Abstract: The predominant model for regulation of gene expression through DNA methylation is an inverse association in which increased methylation results in decreased gene expression levels. However, recent studies suggest that the relationship between genetic variation, DNA methylation and expression is more complex. Systems genetic approaches for examining relationships between gene expression and methylation array data were used to find both negative and positive associations between these levels.
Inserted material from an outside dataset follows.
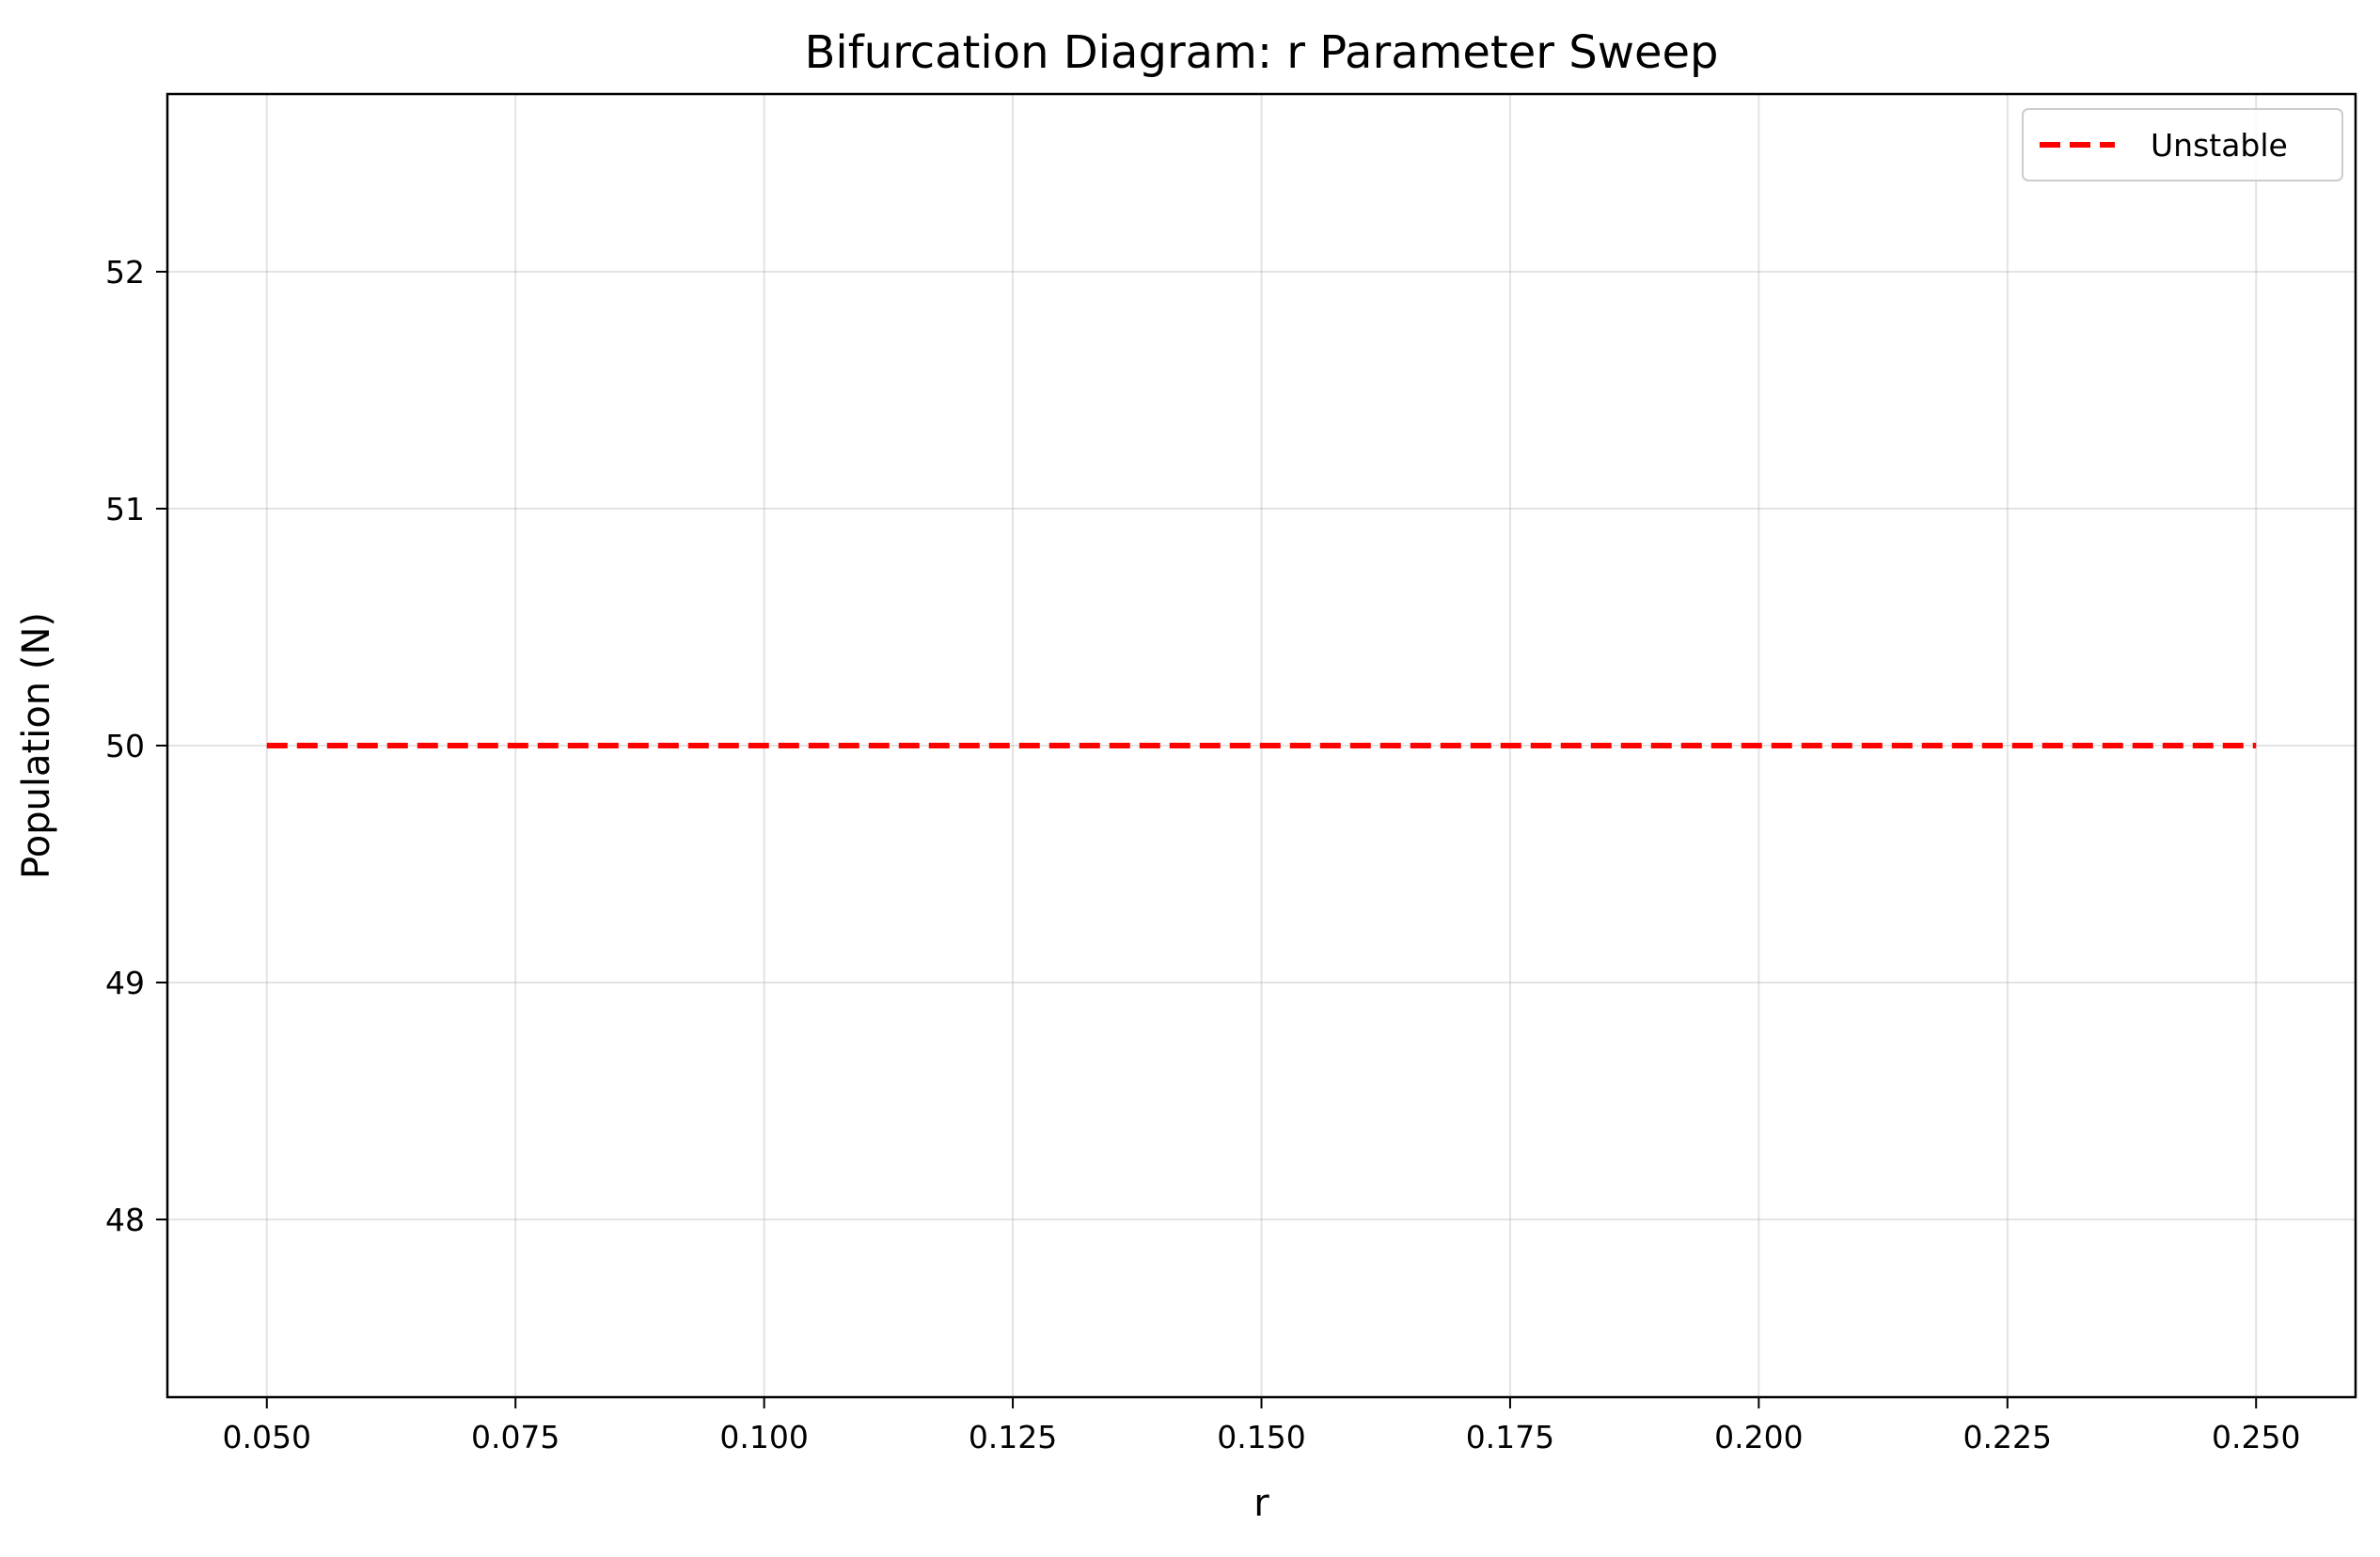 This screenshot has width=2380, height=1557. I want to click on x-tick-label: 0.150, so click(1261, 1437).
A weighted correlation network analysis revealed that i) both transcriptome and methylome are organized in modules, ii) co-expression modules are generally not preserved in the methylation data and vice-versa, and iii) highly significant correlations exist between co-expression and co-methylation modules, suggesting the existence of factors that affect expression and methylation of different modules (i.e., trans effects at the level of modules). We observed that methylation probes associated with expression in cis were more likely to be located outside CpG islands, whereas specificity for CpG island shores was present when methylation, associated with expression, was under local genetic control. A structural equation model based analysis found strong support in particular for a traditional causal model in which gene expression is regulated by genetic variation via DNA methylation instead of gene expression affecting DNA methylation levels. Our results provide new insights into the complex mechanisms between genetic markers, epigenetic mechanisms and gene expression. We find strong support for the classical model of genetic variants regulating methylation, which in turn regulates gene expression. Moreover we show that, although the methylation and expression modules differ, they are highly correlated.